Because Fair's report focussed only on substance-abuse within 
London's homeless population. But both Fair and Watkin know it's just 
the tip of the iceberg.

"Drug use is pretty pervasive in this city," says Watkin. "You can go 
to many of the bars in the city and you can get any drug you want. 
It's pretty big.

"And it's not just the homeless population or the really poor," he 
adds. "There's lots of people out there who have a significant amount 
of money that use cocaine every weekend."

Watkin understands that for a lot of Londoners -- particularly for 
those who never venture downtown or along Dundas Street east -- it's 
a non-existent problem that'll never affect them or their families

He also understands those people are deluding themselves.

"It's very easy to get drugs at the high schools," says Watkin. "A 
lot of young kids are using some significant drugs that you would 
never believe. And it's not just homeless kids."

Watkin has another opinion that might startle you: He figures at 
least one-quarter of the population is using some sort of substance 
to dull their pain.

"People medicate (themselves) for a lot of different reasons," he 
says. "And even if we were to eradicate all drugs -- which we'll 
never be able to do because there's too much money in it -- we'll 
still be dealing with the health issues."

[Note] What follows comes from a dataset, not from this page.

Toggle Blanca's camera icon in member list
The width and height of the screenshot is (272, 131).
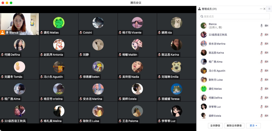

I think a lot of people will read Fair's briefing (a full report will 
be presented in about two weeks) and they'll bristle at the 
suggestion the city should spend money -- about $1 million a year for 
five years -- to help drug addicts.

Because many people think drug abusers have made a choice to party 
their lives away, and they have to live -- or die -- with the messy 
consequences.

But I think a lot of that thinking is a left-over from the 
flower-power days of the 1960s and early '70s, where drugs were about 
tuning out, turning on and getting high.

But it's not like that anymore.

"Today, with this population, it's about killing pain," says Fair. 
"And there's every indication that it's getting worse."

Eighteen dead? Fifty dead? More?

Those aren't just numbers.

"To me, that's the human issue," says Fair. "And a caring community 
can't stand by and let so many lives be taken."